On 10/20/22 10:59, Borislav Petkov wrote:
On Wed, Sep 28, 2022 at 01:49:34PM +0300, Maxim Levitsky wrote:
Patch 5 is the main fix - it makes the kernel to be tolerant to a
broken CPUID config (coming hopefully from hypervisor), where you have
a feature (AVX2 in my case) but not a feature on which this feature
depends (AVX).
I really really don't like it when people are fixing the wrong thing.
Why does the kernel need to get fixed when something else can't get its
CPUID dependencies straight? I don't even want to know why something
would set AVX2 without AVX?!?!
Users do so because they just "disable AVX" (e.g. in QEMU -cpu
host,-avx) and that removes the AVX bit. Userspace didn't bother to
implement the whole set of CPUID bit dependencies for AVX because:
1) Intel is adding AVX features every other week and probably half the
time people would forget to add the dependency
2) anyway you absolutely need to check XCR0 before using AVX, which in
the kernel is done using cpu_has_xfeatures(XFEATURE_MASK_YMM), and
userspace *does* remove the XSAVE state from 0Dh leaf if you remove AVX.

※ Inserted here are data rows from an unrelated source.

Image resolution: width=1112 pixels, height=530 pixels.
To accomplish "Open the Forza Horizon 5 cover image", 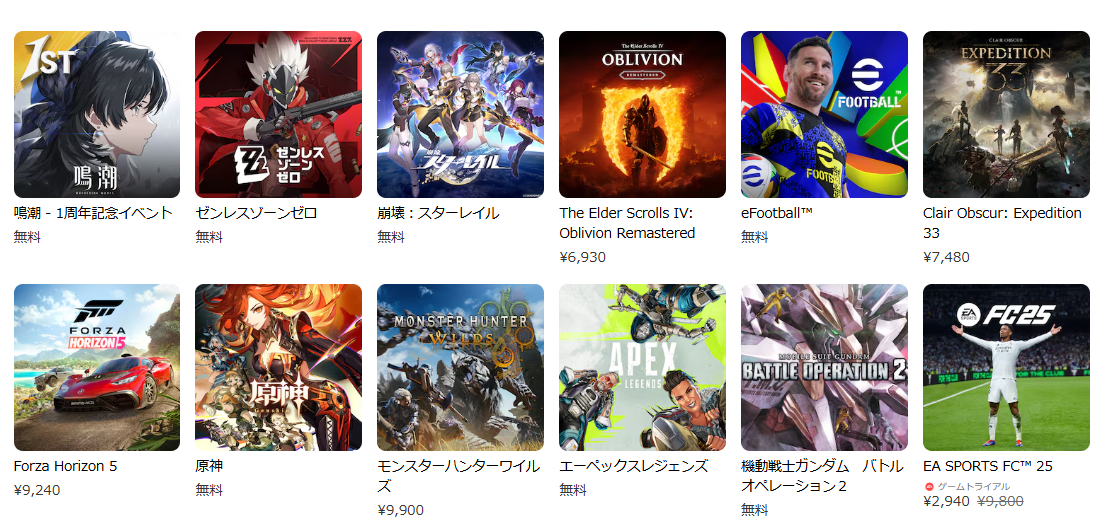I will 96,368.

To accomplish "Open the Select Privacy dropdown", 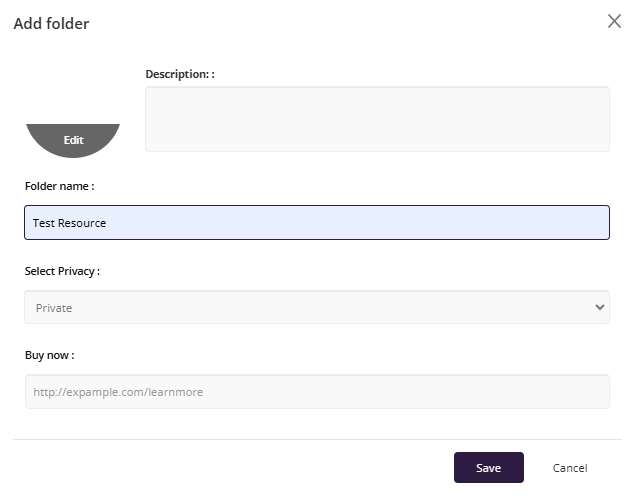I will pos(316,307).
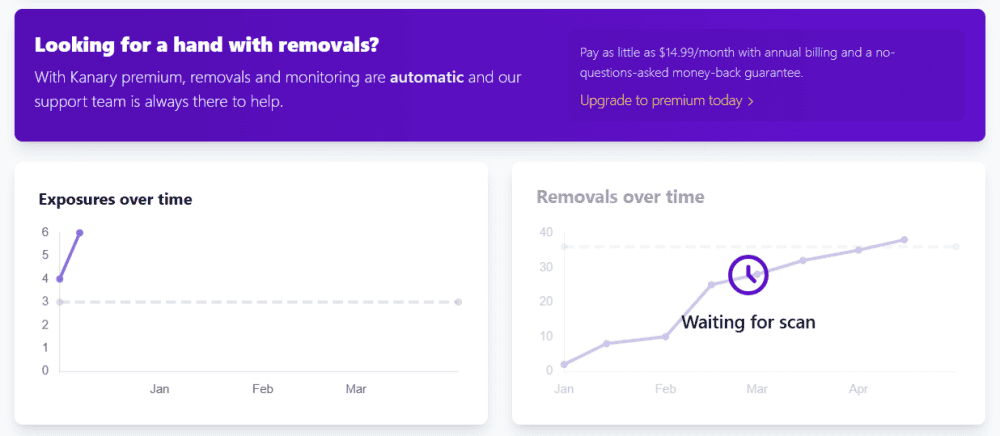Click the Feb label on Exposures chart
This screenshot has height=436, width=1000.
coord(263,389)
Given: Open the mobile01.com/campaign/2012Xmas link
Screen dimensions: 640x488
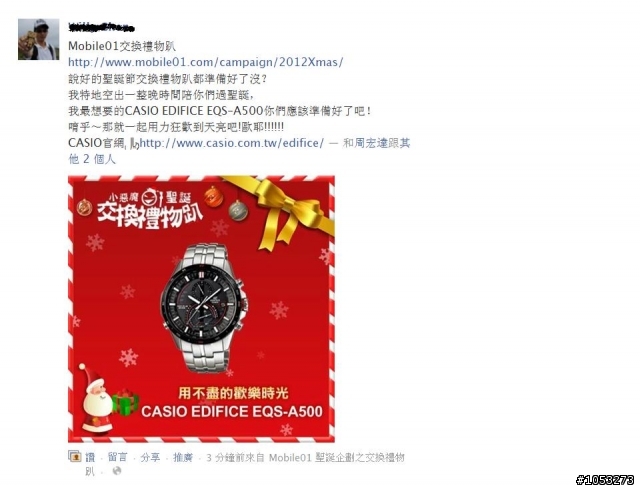Looking at the screenshot, I should [x=206, y=62].
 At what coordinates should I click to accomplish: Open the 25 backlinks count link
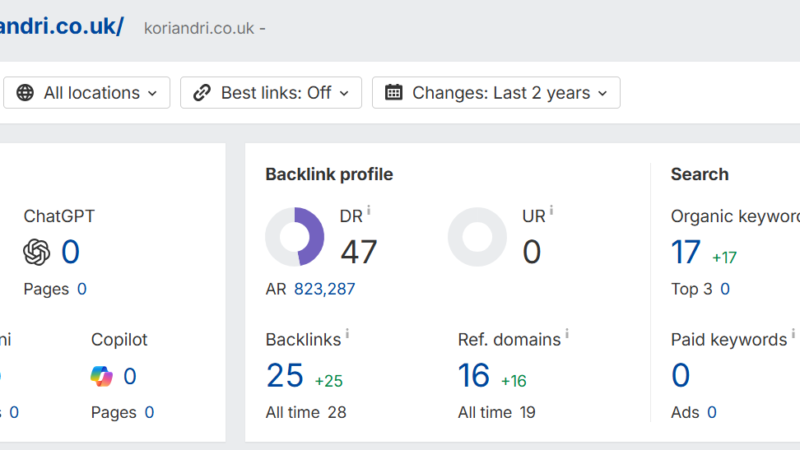click(285, 376)
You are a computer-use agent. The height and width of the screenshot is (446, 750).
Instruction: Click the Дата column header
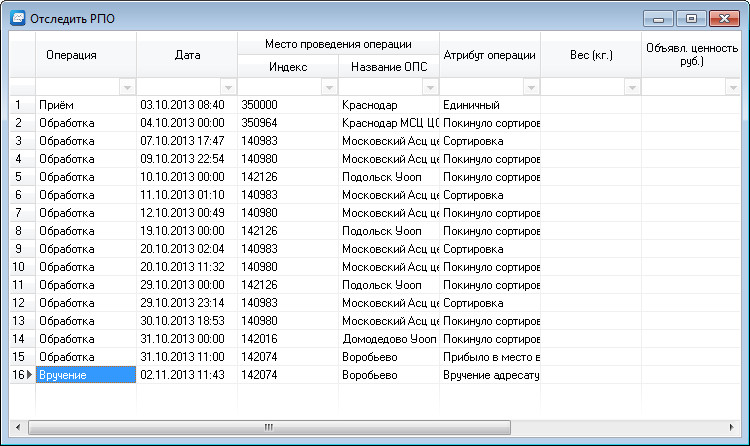click(x=187, y=54)
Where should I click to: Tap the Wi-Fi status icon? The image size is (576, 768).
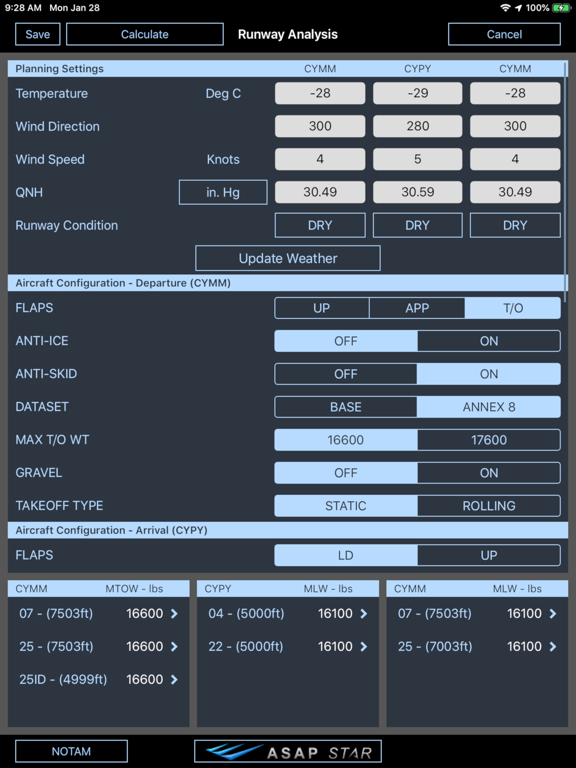505,8
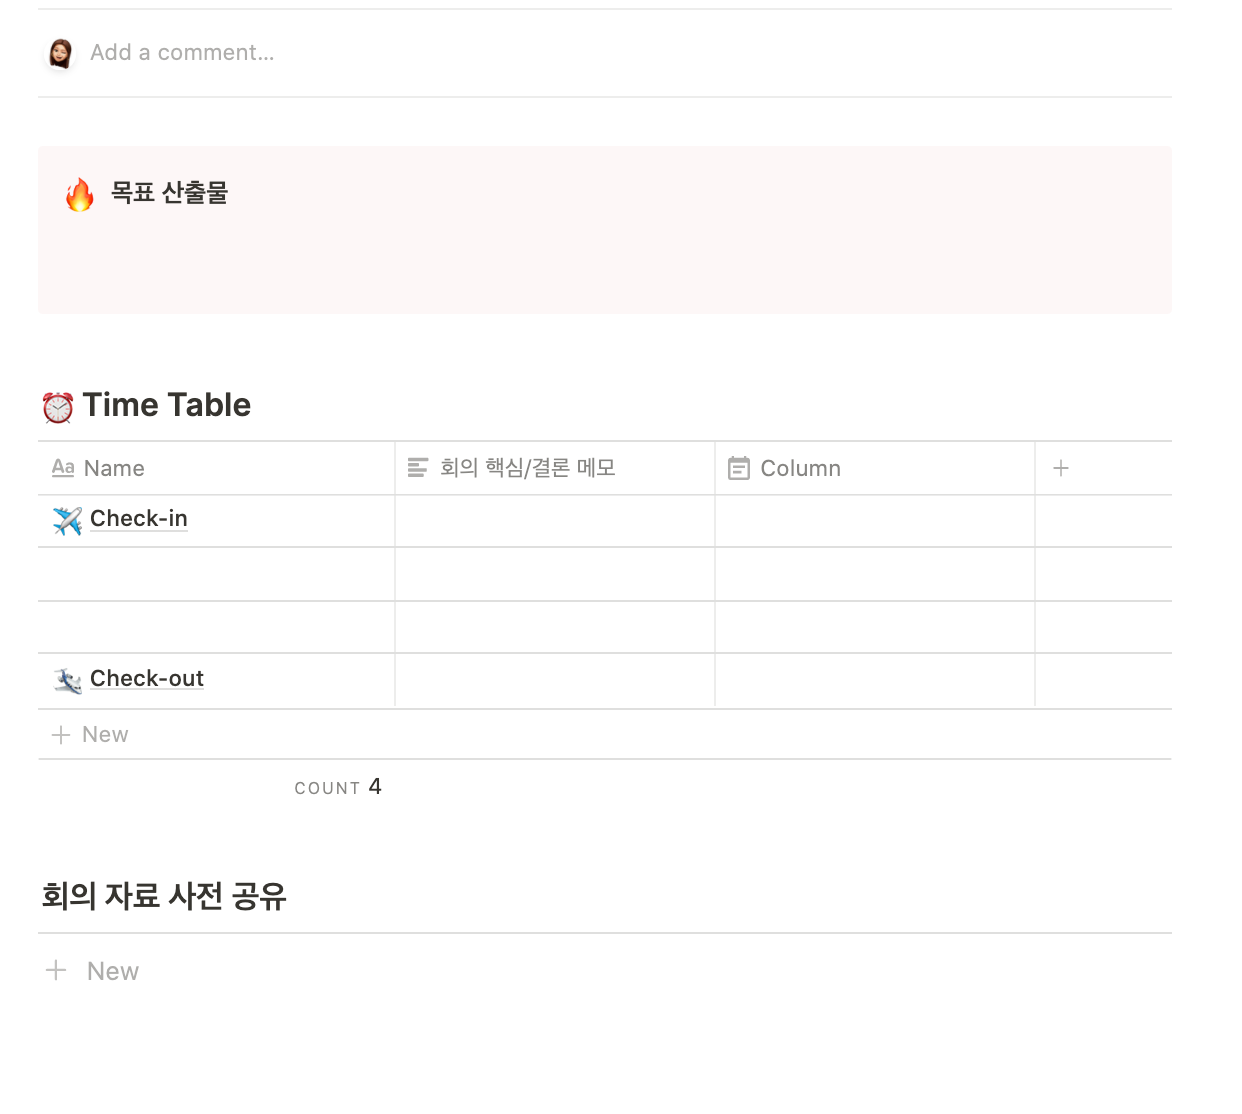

(2) in particular holds even on bare metal. The kernel bug here is that
X86_FEATURE_AVX only tells you if the instructions are _present_, not if
they are _usable_. Indeed, the XCR0 check is present for all other
files in arch/x86/crypto, either instead or in addition to
boot_cpu_has(X86_FEATURE_AVX).
Maxim had sent a patch about a year ago to do it in aesni-intel-glue.c
but Dave told him to fix the dependencies instead
(https://lore.kernel.org/all/20211103124614.499580-1-mlevitsk@xxxxxxxxxx/).
What do you think of applying that patch instead?
Thanks,
Paolo